First of all, a new facility in Hampshire will be the testing grounds for pioneering technologies, which the ESA suggests could include the integration of tech that was first leveraged on International Space Station (ISS) missions.
Earth Observation: In a joint effort between the UK, EU, and Japan, a programme called EarthCARE (Earth Clouds, Aerosols and Radiation Explorer) is underway. The project will see a new satellite, namely EarthCARE, launched in to orbit to gather a better understanding of the relationship between clouds, radiation and aerosol, all of which play roles in the regulation of our climate.
EarthCARE is the sixth satellite in ESA’s Living Planet Programme, and it will be leveraging cutting-edge technologies to educate us on how humans are impacting the natural process. This project dates back to 2008, when ESA first signed a contract to create the satellite. The UK will be responsible for manufacturing a large amount of the onboard hardware and tech, which includes cameras, control mechanisms and vital communication technologies.
Spaceports: At the very top of these ambitions is the UK’s development of 3 vertical launching spaceports, and 3 horizontal launch spaceports.

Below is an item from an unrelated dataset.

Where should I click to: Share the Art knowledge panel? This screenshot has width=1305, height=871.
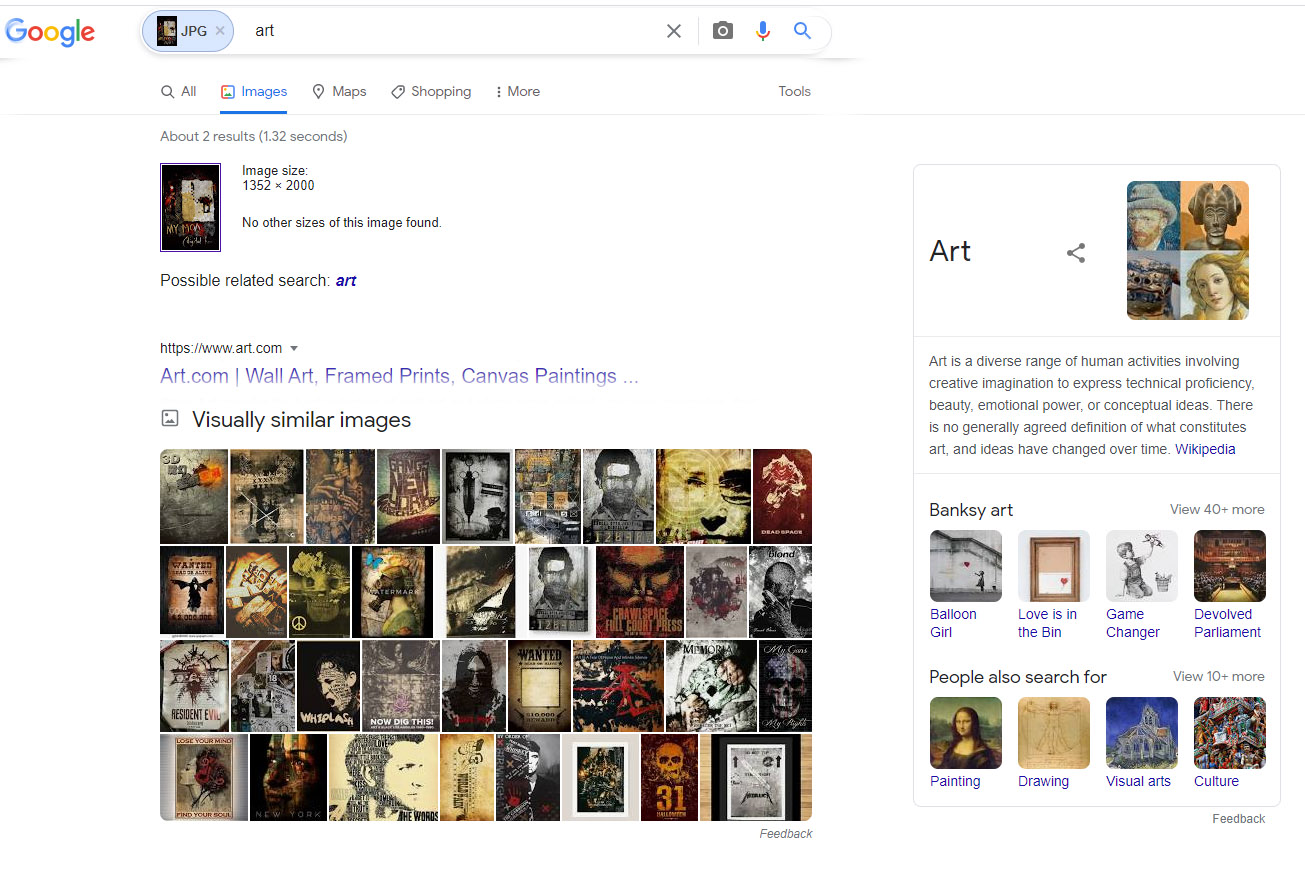[x=1076, y=253]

Together, these huge projects will see the UK become a spacefaring nation, as well as becoming historical landmarks that will see the nation launch its first ever vertical rocket into space.
One horizontally launching space station will be based on the coast of England in Newquay, Cornwall; heading up the effort is billionaire Richard Branson, who for some years has worked to launch his Virgin Orbit dreams into space, and only a few weeks ago, that dream was realised.

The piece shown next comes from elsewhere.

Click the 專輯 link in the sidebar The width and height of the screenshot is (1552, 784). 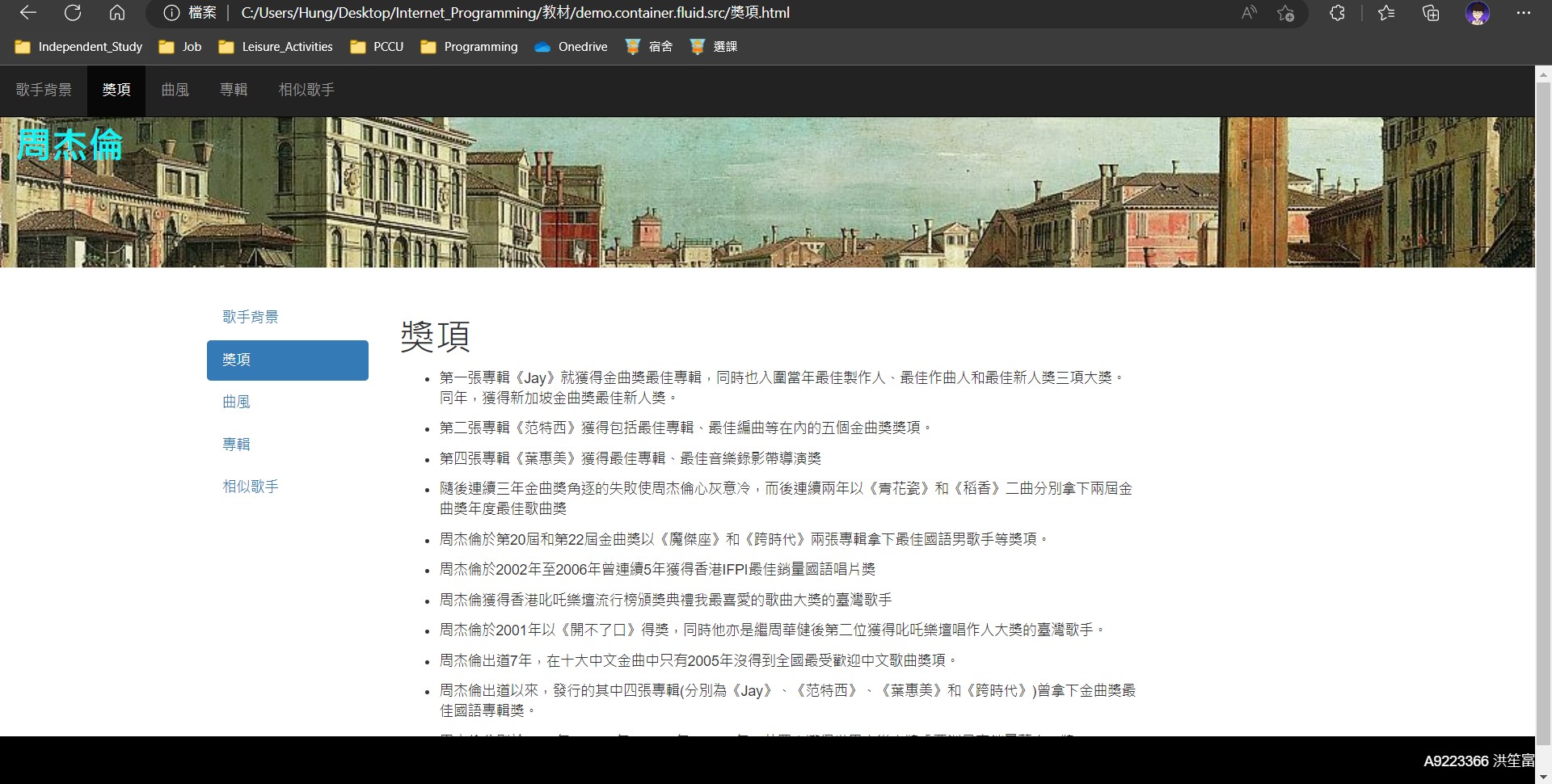click(x=237, y=444)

Whilst this launch was indeed from U.S. soil, it is anticipated that Virgin Orbit will be launching in 2022 from the UK.
Following that two of the vertical launch sites, Shetland Space Centre and Sutherland Space Port, both of which are based in Scotland. At present there are some issues regarding the environmental impacts of both launch sites as they are being built on contentious grounds.
However, these two spaceports have significant backing from the likes of U.S. aerospace giant, Lockheed Martin, as well as Europe/Scotland-based firms Orbex and Skyrora, respectively.
Stars in Their Eyes
The above examples only account for a few of the numerous projects and programmes taking place in the UK, and the appointment of Dr Bate comes at an incredibly important time for the nation’s ambitions.
Next year, commercial spaceflights will be made available to the public, a move confirmed by the UK’s Department for Transport on July 29th, 2021. With numerous collaborations and projects on the go, Dr Bate certainly has his work cut out for him, but it seems as though he has stepped into the shade of a tree planted before his time, under which he can certainly capitalise to bring the UK into orbit.